[DOCUMENT SECTION start]
I'd be inclined to s/Woah! //, too. Sorry, I'm boring.

> + memcpy(&efi_systab, efi.systab, sizeof(efi_system_table_t));
> + efi_early_iounmap(efi.systab, sizeof(efi_system_table_t));
> + efi.systab = &efi_systab;
> +
> + /*
> + * Verify the EFI Table
> + */
> + if (efi.systab->hdr.signature != EFI_SYSTEM_TABLE_SIGNATURE)
> + printk(KERN_ERR "Woah! EFI system table "
> + "signature incorrect\n");
> + if ((efi.systab->hdr.revision >> 16) == 0)
> + printk(KERN_ERR "Warning: EFI system table version "
> + "%d.%02d, expected 1.00 or greater\n",
> + efi.systab->hdr.revision >> 16,
> + efi.systab->hdr.revision & 0xffff);
> +
> + /*
> + * Show what we know for posterity
> + */
> + c16 = tmp = efi_early_ioremap(efi.systab->fw_vendor, 2);
> + if (c16) {
> + for (i = 0; i < sizeof(vendor) && *c16; ++i)
> + vendor[i] = *c16++;
> + vendor[i] = '\0';
> + } else
> + printk(KERN_ERR "Could not map the firmware vendor!\n");

That would be a very confusing error message to any poor soul who received
it. Please consider prefixing all such things with (say) "efi: ".

> + efi_early_iounmap(tmp, 2);
> +
> + printk(KERN_INFO "EFI v%u.%.02u by %s \n",
> + efi.systab->hdr.revision >> 16,
> + efi.systab->hdr.revision & 0xffff, vendor);
> +
> + /*
> + * Let's see what config tables the firmware passed to us.
> + */
> + config_tables = efi_early_ioremap(
> + efi.systab->tables,
> + efi.systab->nr_tables * sizeof(efi_config_table_t));
> + if (config_tables == NULL)
[DOCUMENT SECTION end]
[GIVEN MATERIAL start]
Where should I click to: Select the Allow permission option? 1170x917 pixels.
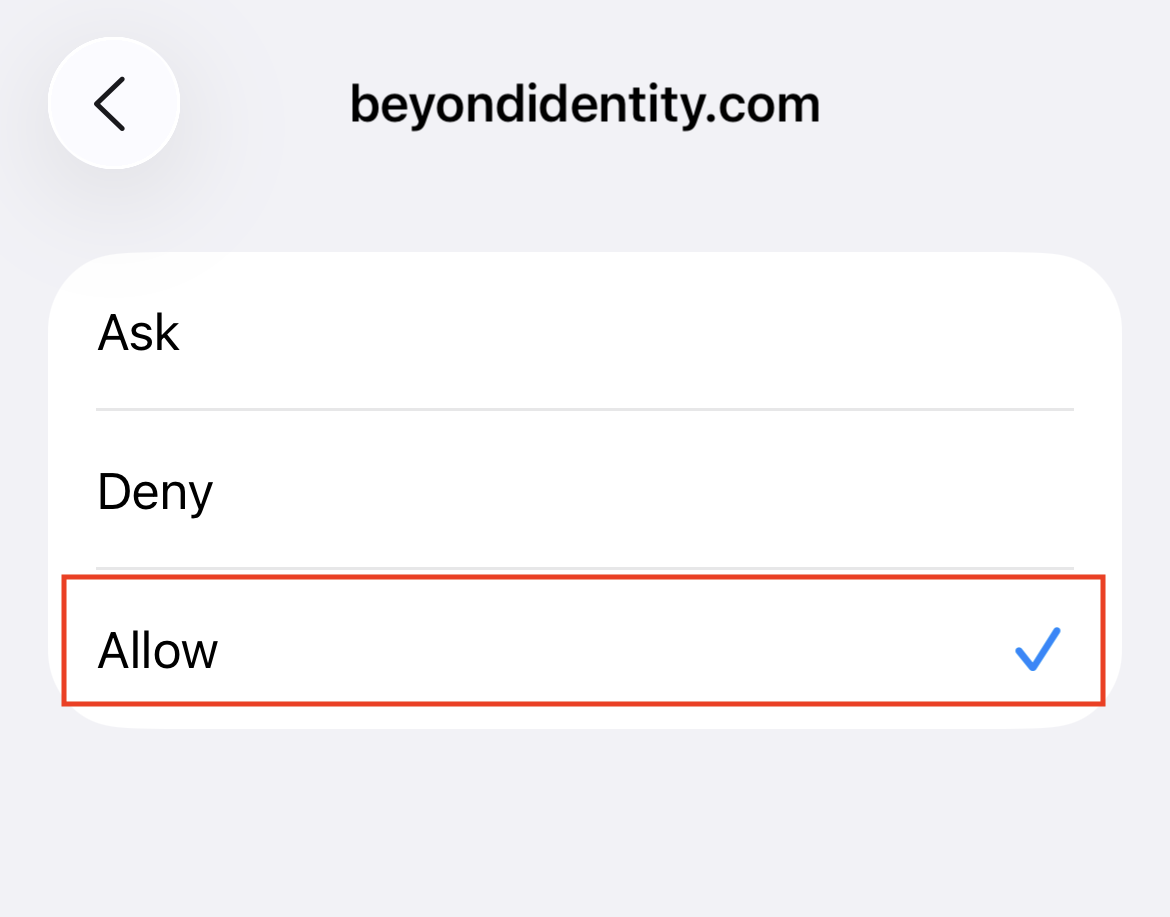pos(585,649)
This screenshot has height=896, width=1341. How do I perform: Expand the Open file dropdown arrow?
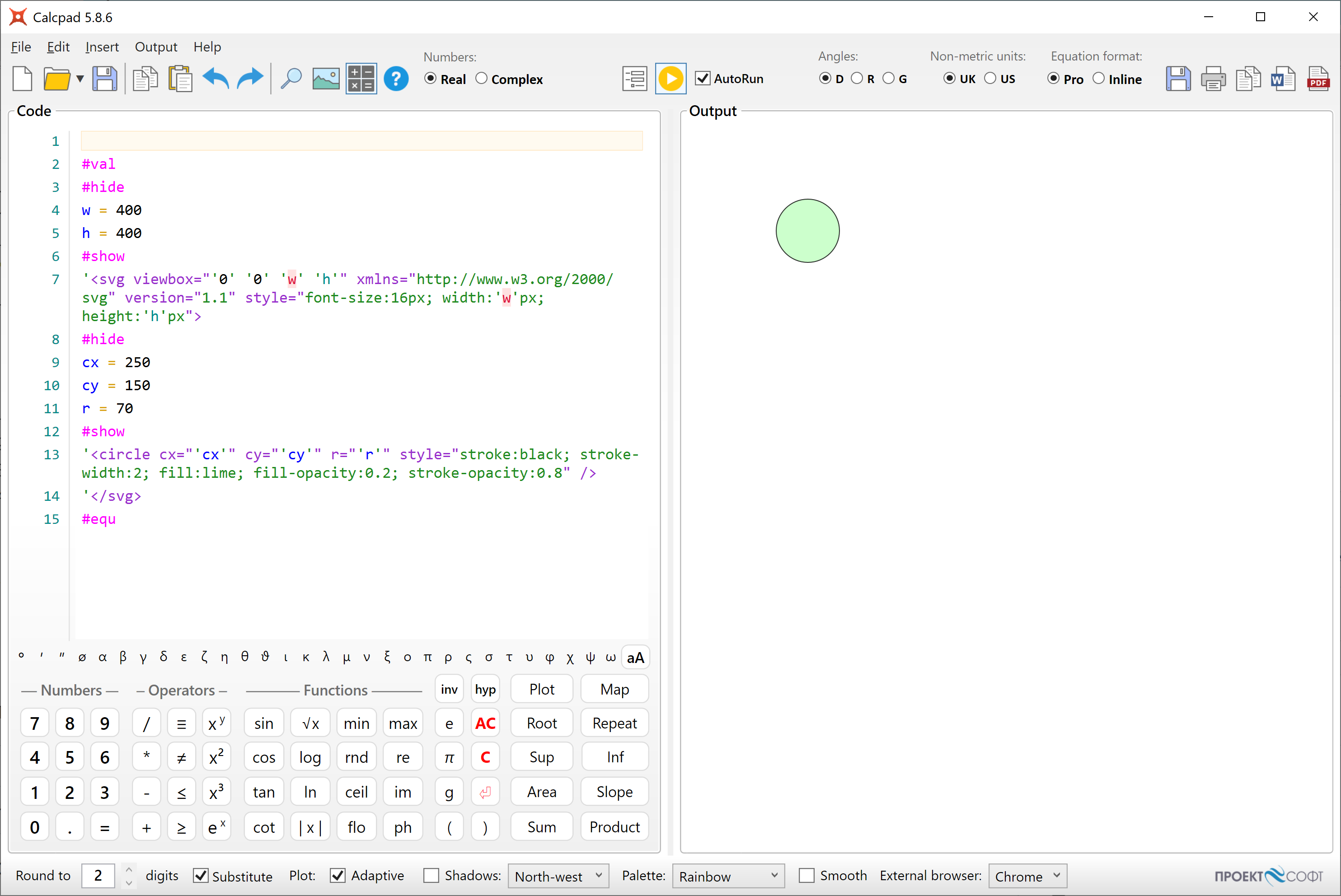click(80, 79)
[GIVEN MATERIAL end]
LIST OF TASKS:
a: Write out the part of the EFI patch review above, starting at "That would be" and ending at "passed to us.".
b: In the EFI patch review, what prefix does the reviewer propose adding to the error messages?

OUTPUTS IN ORDER:
a:
That would be a very confusing error message to any poor soul who received
it. Please consider prefixing all such things with (say) "efi: ".

> + efi_early_iounmap(tmp, 2);
> +
> + printk(KERN_INFO "EFI v%u.%.02u by %s \n",
> + efi.systab->hdr.revision >> 16,
> + efi.systab->hdr.revision & 0xffff, vendor);
> +
> + /*
> + * Let's see what config tables the firmware passed to us.

b: The reviewer proposes prefixing them with "efi: ".